**** Data lines

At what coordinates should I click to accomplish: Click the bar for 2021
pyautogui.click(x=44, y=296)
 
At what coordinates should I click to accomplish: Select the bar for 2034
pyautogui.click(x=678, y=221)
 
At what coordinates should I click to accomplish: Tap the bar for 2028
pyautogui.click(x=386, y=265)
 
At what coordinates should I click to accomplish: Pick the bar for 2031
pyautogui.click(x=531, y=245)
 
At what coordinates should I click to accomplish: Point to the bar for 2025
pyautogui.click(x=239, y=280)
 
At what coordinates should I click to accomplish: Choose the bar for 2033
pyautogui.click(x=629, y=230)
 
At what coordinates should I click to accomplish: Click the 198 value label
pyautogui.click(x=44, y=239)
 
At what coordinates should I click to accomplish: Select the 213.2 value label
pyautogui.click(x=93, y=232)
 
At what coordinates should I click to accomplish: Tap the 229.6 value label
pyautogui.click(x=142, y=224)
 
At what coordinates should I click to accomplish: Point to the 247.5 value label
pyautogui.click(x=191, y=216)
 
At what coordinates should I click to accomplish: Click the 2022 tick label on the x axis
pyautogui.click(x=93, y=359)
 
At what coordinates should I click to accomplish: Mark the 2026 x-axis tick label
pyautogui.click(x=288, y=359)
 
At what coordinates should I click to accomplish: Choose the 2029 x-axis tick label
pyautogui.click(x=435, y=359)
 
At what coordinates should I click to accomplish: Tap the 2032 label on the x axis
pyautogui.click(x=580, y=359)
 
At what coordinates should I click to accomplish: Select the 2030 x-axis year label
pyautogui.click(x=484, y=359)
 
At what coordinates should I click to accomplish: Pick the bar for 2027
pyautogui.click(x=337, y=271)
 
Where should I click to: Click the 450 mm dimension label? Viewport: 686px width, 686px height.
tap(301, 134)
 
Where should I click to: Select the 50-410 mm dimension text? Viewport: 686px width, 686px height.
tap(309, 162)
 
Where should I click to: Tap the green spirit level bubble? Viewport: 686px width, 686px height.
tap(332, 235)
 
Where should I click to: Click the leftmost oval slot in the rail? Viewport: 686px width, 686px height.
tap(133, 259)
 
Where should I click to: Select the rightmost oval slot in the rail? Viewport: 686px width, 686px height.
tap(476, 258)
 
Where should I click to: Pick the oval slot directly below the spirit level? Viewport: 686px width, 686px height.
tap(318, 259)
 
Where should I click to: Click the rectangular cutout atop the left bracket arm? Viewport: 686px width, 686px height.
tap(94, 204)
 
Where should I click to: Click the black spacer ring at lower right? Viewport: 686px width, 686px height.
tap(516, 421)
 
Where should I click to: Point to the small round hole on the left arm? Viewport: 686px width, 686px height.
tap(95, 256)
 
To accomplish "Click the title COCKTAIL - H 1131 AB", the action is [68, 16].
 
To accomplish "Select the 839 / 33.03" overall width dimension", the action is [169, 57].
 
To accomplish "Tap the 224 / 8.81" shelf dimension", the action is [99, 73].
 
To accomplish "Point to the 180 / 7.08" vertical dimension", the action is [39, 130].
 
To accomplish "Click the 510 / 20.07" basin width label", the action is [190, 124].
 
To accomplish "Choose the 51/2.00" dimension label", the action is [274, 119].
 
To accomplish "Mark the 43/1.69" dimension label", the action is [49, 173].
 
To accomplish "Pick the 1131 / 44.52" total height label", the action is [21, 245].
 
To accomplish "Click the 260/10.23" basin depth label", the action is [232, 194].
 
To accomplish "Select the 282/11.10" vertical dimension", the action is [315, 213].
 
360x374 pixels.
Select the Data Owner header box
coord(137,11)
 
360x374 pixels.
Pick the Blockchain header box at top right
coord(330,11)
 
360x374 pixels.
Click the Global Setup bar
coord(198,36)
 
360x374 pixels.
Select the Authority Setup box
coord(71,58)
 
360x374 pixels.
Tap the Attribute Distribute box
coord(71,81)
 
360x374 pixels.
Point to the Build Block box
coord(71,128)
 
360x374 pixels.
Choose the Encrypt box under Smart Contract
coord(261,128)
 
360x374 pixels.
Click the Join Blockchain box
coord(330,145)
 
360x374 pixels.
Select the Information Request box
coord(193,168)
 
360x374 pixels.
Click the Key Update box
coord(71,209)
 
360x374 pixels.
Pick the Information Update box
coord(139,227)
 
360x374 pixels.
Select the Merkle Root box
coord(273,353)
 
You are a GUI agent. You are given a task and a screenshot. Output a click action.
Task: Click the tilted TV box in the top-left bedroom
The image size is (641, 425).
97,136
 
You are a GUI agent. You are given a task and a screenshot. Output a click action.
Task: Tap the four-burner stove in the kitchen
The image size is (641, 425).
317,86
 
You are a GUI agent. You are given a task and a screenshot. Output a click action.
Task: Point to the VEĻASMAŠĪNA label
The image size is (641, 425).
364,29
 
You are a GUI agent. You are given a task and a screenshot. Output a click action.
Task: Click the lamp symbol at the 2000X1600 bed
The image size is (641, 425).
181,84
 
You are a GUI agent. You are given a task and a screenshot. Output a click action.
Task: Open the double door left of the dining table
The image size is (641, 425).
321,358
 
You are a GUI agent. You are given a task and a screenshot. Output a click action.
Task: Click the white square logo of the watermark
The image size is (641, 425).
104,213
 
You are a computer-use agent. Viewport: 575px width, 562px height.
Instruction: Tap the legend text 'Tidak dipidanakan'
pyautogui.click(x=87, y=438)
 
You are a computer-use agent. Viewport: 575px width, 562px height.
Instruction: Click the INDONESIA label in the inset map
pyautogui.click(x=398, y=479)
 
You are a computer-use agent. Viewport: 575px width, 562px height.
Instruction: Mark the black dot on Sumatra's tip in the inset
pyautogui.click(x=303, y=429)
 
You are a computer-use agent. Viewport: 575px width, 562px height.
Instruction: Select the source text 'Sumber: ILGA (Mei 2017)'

********

→ What you have to do
Can you convert every line of the rows above into a Markdown table with the columns No and Line, numbering the lines in order and leaving out blank ones?

→ Result of the task
| No | Line |
|---|---|
| 1 | At what coordinates should I click to accomplish: Click the bar for 2021 |
| 2 | pyautogui.click(x=44, y=296) |
| 3 | At what coordinates should I click to accomplish: Select the bar for 2034 |
| 4 | pyautogui.click(x=678, y=221) |
| 5 | At what coordinates should I click to accomplish: Tap the bar for 2028 |
| 6 | pyautogui.click(x=386, y=265) |
| 7 | At what coordinates should I click to accomplish: Pick the bar for 2031 |
| 8 | pyautogui.click(x=531, y=245) |
| 9 | At what coordinates should I click to accomplish: Point to the bar for 2025 |
| 10 | pyautogui.click(x=239, y=280) |
| 11 | At what coordinates should I click to accomplish: Choose the bar for 2033 |
| 12 | pyautogui.click(x=629, y=230) |
| 13 | At what coordinates should I click to accomplish: Click the 198 value label |
| 14 | pyautogui.click(x=44, y=239) |
| 15 | At what coordinates should I click to accomplish: Select the 213.2 value label |
| 16 | pyautogui.click(x=93, y=232) |
| 17 | At what coordinates should I click to accomplish: Tap the 229.6 value label |
| 18 | pyautogui.click(x=142, y=224) |
| 19 | At what coordinates should I click to accomplish: Point to the 247.5 value label |
| 20 | pyautogui.click(x=191, y=216) |
| 21 | At what coordinates should I click to accomplish: Click the 2022 tick label on the x axis |
| 22 | pyautogui.click(x=93, y=359) |
| 23 | At what coordinates should I click to accomplish: Mark the 2026 x-axis tick label |
| 24 | pyautogui.click(x=288, y=359) |
| 25 | At what coordinates should I click to accomplish: Choose the 2029 x-axis tick label |
| 26 | pyautogui.click(x=435, y=359) |
| 27 | At what coordinates should I click to accomplish: Tap the 2032 label on the x axis |
| 28 | pyautogui.click(x=580, y=359) |
| 29 | At what coordinates should I click to accomplish: Select the 2030 x-axis year label |
| 30 | pyautogui.click(x=484, y=359) |
| 31 | At what coordinates should I click to accomplish: Pick the bar for 2027 |
| 32 | pyautogui.click(x=337, y=271) |
| 33 | Where should I click to: Click the 450 mm dimension label? Viewport: 686px width, 686px height. |
| 34 | tap(301, 134) |
| 35 | Where should I click to: Select the 50-410 mm dimension text? Viewport: 686px width, 686px height. |
| 36 | tap(309, 162) |
| 37 | Where should I click to: Tap the green spirit level bubble? Viewport: 686px width, 686px height. |
| 38 | tap(332, 235) |
| 39 | Where should I click to: Click the leftmost oval slot in the rail? Viewport: 686px width, 686px height. |
| 40 | tap(133, 259) |
| 41 | Where should I click to: Select the rightmost oval slot in the rail? Viewport: 686px width, 686px height. |
| 42 | tap(476, 258) |
| 43 | Where should I click to: Pick the oval slot directly below the spirit level? Viewport: 686px width, 686px height. |
| 44 | tap(318, 259) |
| 45 | Where should I click to: Click the rectangular cutout atop the left bracket arm? Viewport: 686px width, 686px height. |
| 46 | tap(94, 204) |
| 47 | Where should I click to: Click the black spacer ring at lower right? Viewport: 686px width, 686px height. |
| 48 | tap(516, 421) |
| 49 | Where should I click to: Point to the small round hole on the left arm? Viewport: 686px width, 686px height. |
| 50 | tap(95, 256) |
| 51 | To accomplish "Click the title COCKTAIL - H 1131 AB", the action is [68, 16]. |
| 52 | To accomplish "Select the 839 / 33.03" overall width dimension", the action is [169, 57]. |
| 53 | To accomplish "Tap the 224 / 8.81" shelf dimension", the action is [99, 73]. |
| 54 | To accomplish "Point to the 180 / 7.08" vertical dimension", the action is [39, 130]. |
| 55 | To accomplish "Click the 510 / 20.07" basin width label", the action is [190, 124]. |
| 56 | To accomplish "Choose the 51/2.00" dimension label", the action is [274, 119]. |
| 57 | To accomplish "Mark the 43/1.69" dimension label", the action is [49, 173]. |
| 58 | To accomplish "Pick the 1131 / 44.52" total height label", the action is [21, 245]. |
| 59 | To accomplish "Click the 260/10.23" basin depth label", the action is [232, 194]. |
| 60 | To accomplish "Select the 282/11.10" vertical dimension", the action is [315, 213]. |
| 61 | 360x374 pixels. |
| 62 | Select the Data Owner header box |
| 63 | coord(137,11) |
| 64 | 360x374 pixels. |
| 65 | Pick the Blockchain header box at top right |
| 66 | coord(330,11) |
| 67 | 360x374 pixels. |
| 68 | Click the Global Setup bar |
| 69 | coord(198,36) |
| 70 | 360x374 pixels. |
| 71 | Select the Authority Setup box |
| 72 | coord(71,58) |
| 73 | 360x374 pixels. |
| 74 | Tap the Attribute Distribute box |
| 75 | coord(71,81) |
| 76 | 360x374 pixels. |
| 77 | Point to the Build Block box |
| 78 | coord(71,128) |
| 79 | 360x374 pixels. |
| 80 | Choose the Encrypt box under Smart Contract |
| 81 | coord(261,128) |
| 82 | 360x374 pixels. |
| 83 | Click the Join Blockchain box |
| 84 | coord(330,145) |
| 85 | 360x374 pixels. |
| 86 | Select the Information Request box |
| 87 | coord(193,168) |
| 88 | 360x374 pixels. |
| 89 | Click the Key Update box |
| 90 | coord(71,209) |
| 91 | 360x374 pixels. |
| 92 | Pick the Information Update box |
| 93 | coord(139,227) |
| 94 | 360x374 pixels. |
| 95 | Select the Merkle Root box |
| 96 | coord(273,353) |
| 97 | You are a GUI agent. You are given a task and a screenshot. Output a click action. |
| 98 | Task: Click the tilted TV box in the top-left bedroom |
| 99 | The image size is (641, 425). |
| 100 | 97,136 |
| 101 | You are a GUI agent. You are given a task and a screenshot. Output a click action. |
| 102 | Task: Tap the four-burner stove in the kitchen |
| 103 | The image size is (641, 425). |
| 104 | 317,86 |
| 105 | You are a GUI agent. You are given a task and a screenshot. Output a click action. |
| 106 | Task: Point to the VEĻASMAŠĪNA label |
| 107 | The image size is (641, 425). |
| 108 | 364,29 |
| 109 | You are a GUI agent. You are given a task and a screenshot. Output a click action. |
| 110 | Task: Click the lamp symbol at the 2000X1600 bed |
| 111 | The image size is (641, 425). |
| 112 | 181,84 |
| 113 | You are a GUI agent. You are given a task and a screenshot. Output a click action. |
| 114 | Task: Open the double door left of the dining table |
| 115 | The image size is (641, 425). |
| 116 | 321,358 |
| 117 | You are a GUI agent. You are given a task and a screenshot. Output a click action. |
| 118 | Task: Click the white square logo of the watermark |
| 119 | The image size is (641, 425). |
| 120 | 104,213 |
| 121 | You are a computer-use agent. Viewport: 575px width, 562px height. |
| 122 | Instruction: Tap the legend text 'Tidak dipidanakan' |
| 123 | pyautogui.click(x=87, y=438) |
| 124 | You are a computer-use agent. Viewport: 575px width, 562px height. |
| 125 | Instruction: Click the INDONESIA label in the inset map |
| 126 | pyautogui.click(x=398, y=479) |
| 127 | You are a computer-use agent. Viewport: 575px width, 562px height. |
| 128 | Instruction: Mark the black dot on Sumatra's tip in the inset |
| 129 | pyautogui.click(x=303, y=429) |
| 130 | You are a computer-use agent. Viewport: 575px width, 562px height. |
| 131 | Instruction: Select the source text 'Sumber: ILGA (Mei 2017)' |